Current
Shadowbroker
Shadowbroker is an open-source real-time OSINT dashboard aggregating live feeds from public intelligence sources — aircraft, ships, satellites, seismic events, and geopolitical incidents — into a unified interactive map.
Signal
Shadowbroker · GitHub
Context
Shadowbroker aggregates public open-source intelligence streams — ADS-B aircraft transponders, AIS maritime vessel data, satellite tracking, seismic monitoring, and geopolitical event feeds — into a single interactive map interface. The name invokes the 2016-2017 leak of NSA cyberweapons, though the project itself is an intelligence aggregation tool rather than an offensive one. It represents the democratization of situational awareness infrastructure: capabilities previously available only to governments and intelligence agencies, assembled from public data sources and deployable by individuals.
Relevance
Shadowbroker is an early signal of a pattern likely to develop further: AI-augmented OSINT platforms that synthesize public data streams into actionable situational awareness.
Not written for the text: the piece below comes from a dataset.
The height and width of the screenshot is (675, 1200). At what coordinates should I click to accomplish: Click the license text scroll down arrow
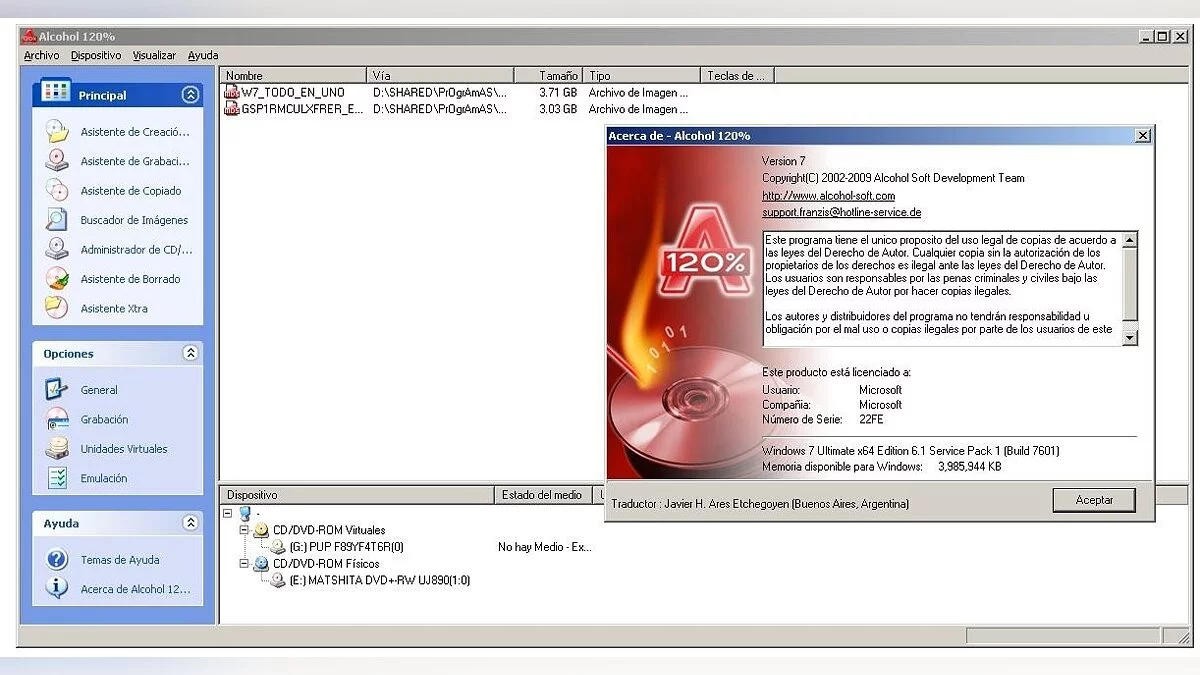pos(1130,338)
As AI improves pattern recognition across heterogeneous data feeds, tools like this become more powerful — moving from raw aggregation toward inference and prediction. For Openflows, this represents the intersection of open-source infrastructure and geopolitical monitoring, a space where civic and adversarial uses are difficult to separate.
Current State
2.9k stars on GitHub. Next.js and Python FastAPI stack, suggesting active development by practitioners comfortable with full-stack web development. Data sources are publicly accessible feeds, not private or hacked data. License terms are not clearly specified on the repository.
Open Questions
- What AI or machine learning capabilities, if any, are layered on top of the raw data aggregation?
- How does Shadowbroker handle the dual-use nature of aggregated public surveillance data — what access controls exist?
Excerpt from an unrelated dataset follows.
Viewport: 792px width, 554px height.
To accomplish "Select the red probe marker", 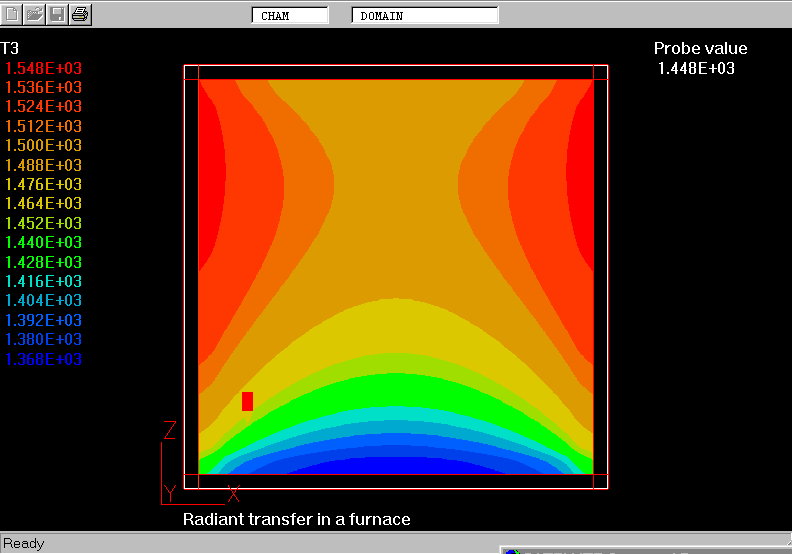I will tap(247, 401).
- As AI pattern recognition improves, how does a tool like this evolve from aggregation to inference — and what governance structures exist for that transition?
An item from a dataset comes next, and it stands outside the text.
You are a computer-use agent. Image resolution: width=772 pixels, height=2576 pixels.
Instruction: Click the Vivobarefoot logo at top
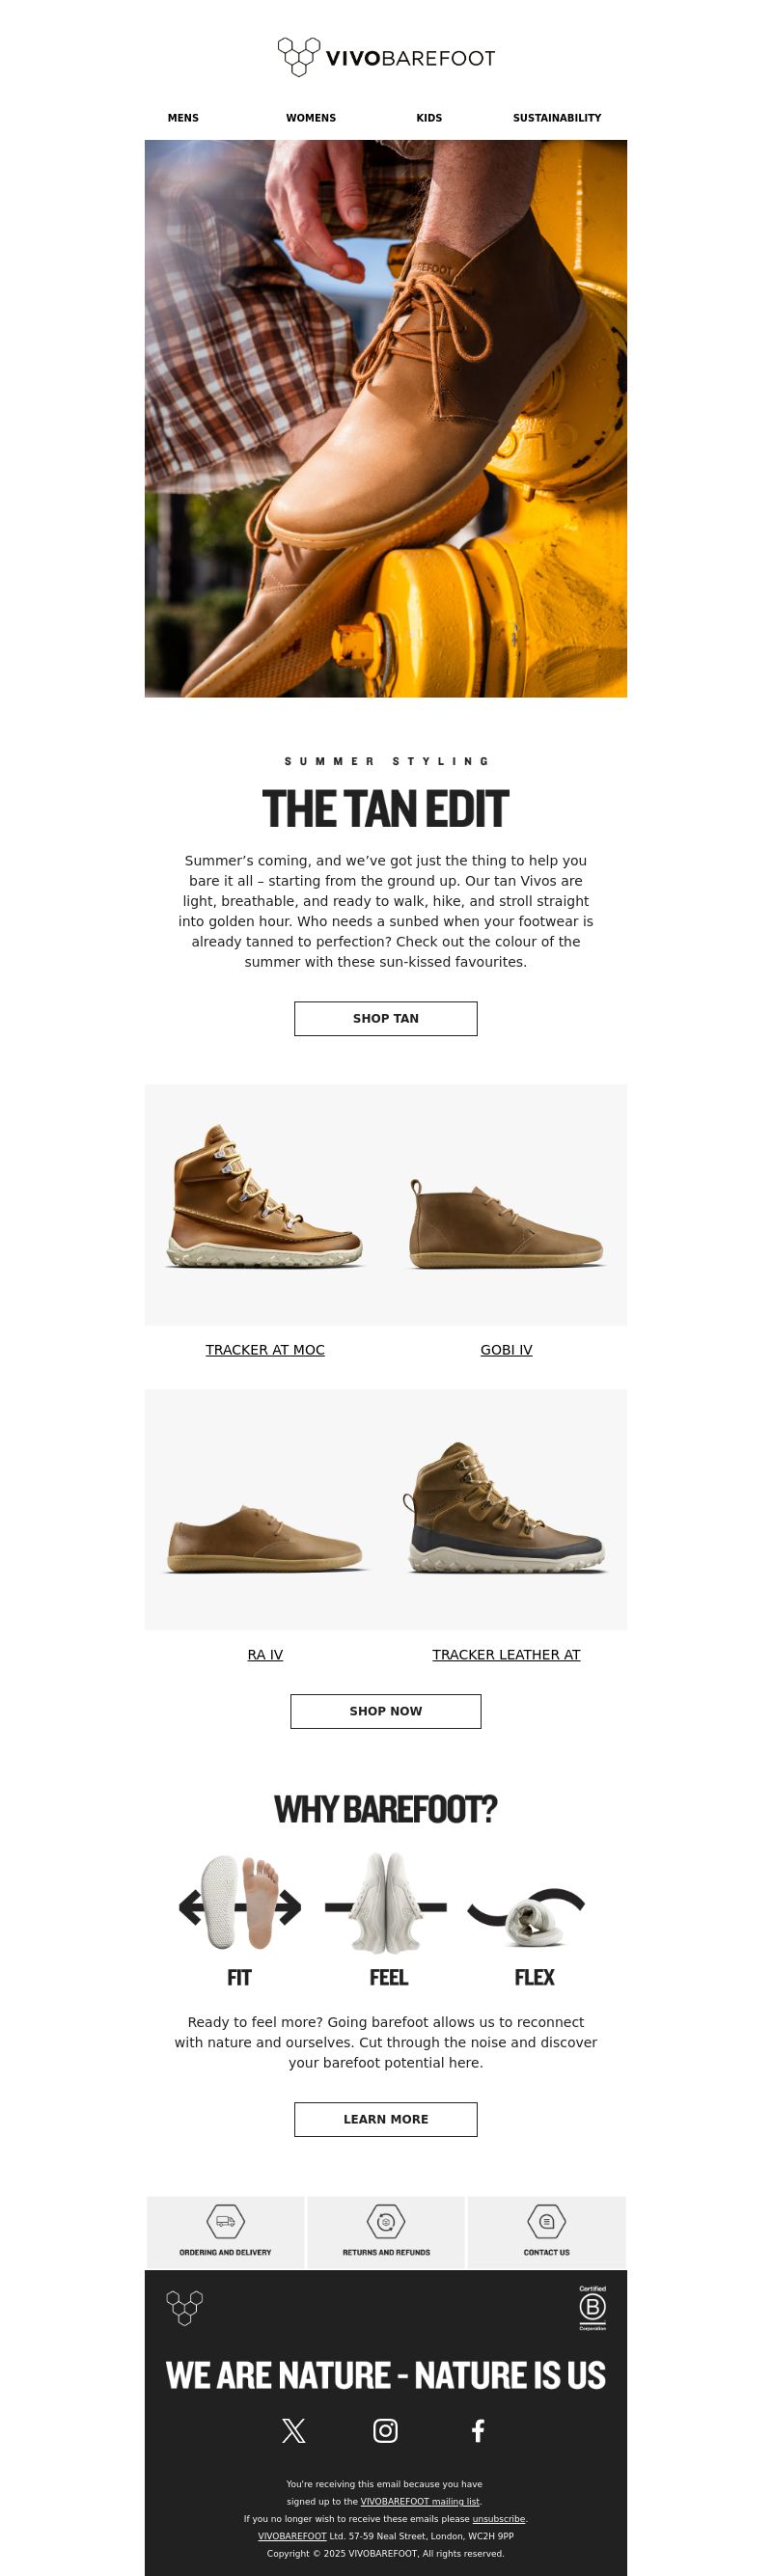tap(386, 57)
- What is the relationship between open OSINT tooling and the erosion of practical obscurity for individuals and organizations that appear in public data streams?
Connections
Shadowbroker sits alongside golaxy-documents-prc-influence as a signal of AI-augmented geopolitical monitoring built from open sources. It raises the civic influence resilience circuit's core concern from a different angle: not who is running influence operations, but who has the tools to detect them. The operational literacy interface question applies in reverse here — rather than asking whether AI users understand their tools, it asks whether subjects of public data streams understand that they are visible.